Categories
Advertising Branding Health Care Marketing

No Sympathy: Gillette Children’s Unflinching Campaign Against Pity

One of the most common reactions to someone else’s bad news is not knowing what to say. The first instinct is to give comfort, to be positive, to offer advice. Without thinking, we take full responsibility for taking away someone’s pain, someone we perceive as helpless. With only two words Gillette Children’s brand campaign cuts through those assumptions decisively: “Cure Pity.”

Gillette Children’s Specialty Healthcare is a world-renowned, non-profit hospital in Minnesota’s Twin Cities. The integrated campaign, which uses local broadcast, web, and out-of-home advertising to feature stories like Noah’s, inspires a new way of thinking—going from great to greater; from achievement to lasting achievement—as an alternative to our habitual response, which is to go from what we think of as “bad” to slightly better. From disabled to merely able. As a message, Cure Pity is powerful enough to help people start looking at their fellow humans a little differently.

The campaign is as smart and strategic as it is inspired.

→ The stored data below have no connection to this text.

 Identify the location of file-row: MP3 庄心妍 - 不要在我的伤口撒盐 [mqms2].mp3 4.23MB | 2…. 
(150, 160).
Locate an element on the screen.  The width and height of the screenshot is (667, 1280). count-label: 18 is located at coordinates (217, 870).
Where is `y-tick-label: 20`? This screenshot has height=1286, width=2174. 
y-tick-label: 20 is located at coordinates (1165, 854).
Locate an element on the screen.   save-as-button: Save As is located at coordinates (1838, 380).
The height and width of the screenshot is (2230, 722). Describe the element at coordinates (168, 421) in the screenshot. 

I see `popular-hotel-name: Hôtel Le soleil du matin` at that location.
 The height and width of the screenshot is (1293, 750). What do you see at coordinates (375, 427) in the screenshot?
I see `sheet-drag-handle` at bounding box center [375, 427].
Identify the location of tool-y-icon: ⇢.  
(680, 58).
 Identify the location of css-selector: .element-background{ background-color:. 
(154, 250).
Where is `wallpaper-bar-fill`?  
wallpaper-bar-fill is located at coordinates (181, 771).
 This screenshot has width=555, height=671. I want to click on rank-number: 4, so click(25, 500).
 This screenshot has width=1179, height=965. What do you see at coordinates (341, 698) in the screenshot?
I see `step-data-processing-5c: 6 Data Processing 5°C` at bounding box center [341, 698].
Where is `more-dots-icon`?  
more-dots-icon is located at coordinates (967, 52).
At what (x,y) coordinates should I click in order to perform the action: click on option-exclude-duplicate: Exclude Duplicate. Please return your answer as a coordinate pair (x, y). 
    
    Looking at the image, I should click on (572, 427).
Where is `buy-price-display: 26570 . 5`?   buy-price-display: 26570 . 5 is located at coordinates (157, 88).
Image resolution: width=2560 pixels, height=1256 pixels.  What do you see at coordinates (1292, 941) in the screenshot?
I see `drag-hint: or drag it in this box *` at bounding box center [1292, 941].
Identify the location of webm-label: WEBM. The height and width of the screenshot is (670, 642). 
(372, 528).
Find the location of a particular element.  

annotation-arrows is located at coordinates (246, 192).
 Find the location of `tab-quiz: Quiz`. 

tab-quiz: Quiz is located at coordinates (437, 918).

Campaigns that cultivate pity induce a feeling of hopelessness that your one, meager contribution can make any difference. Perhaps you make one donation, one time, to shake off the uncomfortable feeling. Instead of pity, a more positive message invites compassion, which is an invitation to a deeper experience of shared humanity. Cure Pity asserts a call to action based on admiration instead of despair. It also subtly positions Gillette Children’s over an unnamed alternative: other hospitals that focus less on fostering quality of life and more on symptoms.

From a visual perspective, the campaign has one unrealized opportunity. It could do much more to pair up the copy with better design. Without both you wonder if an organization is fully committed to its message.

The strength of Cure Pity is storytelling. As a creative achievement, it asserts a social message that also helps a mission-driven organization continue to do great work. Advertising becomes culturally relevant when it can do either one of those things; curing pity does both.